Rewrite the part of the data that opens with the line containing "Click the up arrow in the news box scrollbar" and closes with the line containing "coord(118,184)", swapping "scrollbar" for "scroll bar" and keeping everything else as it stands. Leave the pictures out of your answer.
-- start of Records to process --
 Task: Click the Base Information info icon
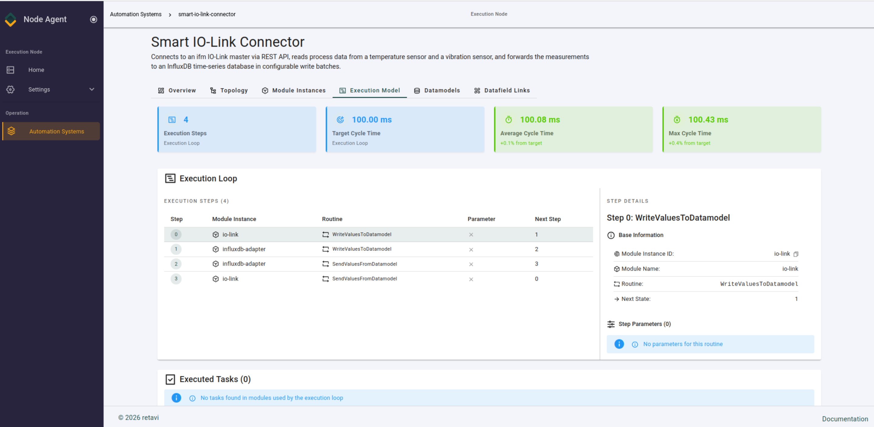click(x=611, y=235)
-- end of Records to process --
-- start of Records to process --
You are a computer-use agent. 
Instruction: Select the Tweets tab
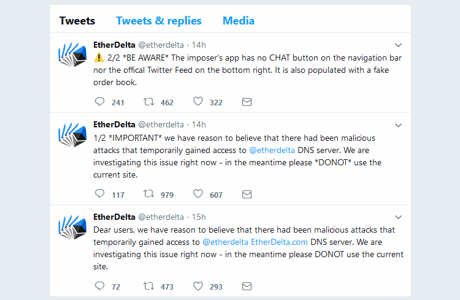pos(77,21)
-- end of Records to process --
-- start of Records to process --
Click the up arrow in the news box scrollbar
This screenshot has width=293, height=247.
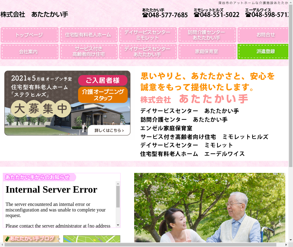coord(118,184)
-- end of Records to process --
* Solution for this exercise *
Click the up arrow in the news box scroll bar
This screenshot has width=293, height=247.
coord(118,184)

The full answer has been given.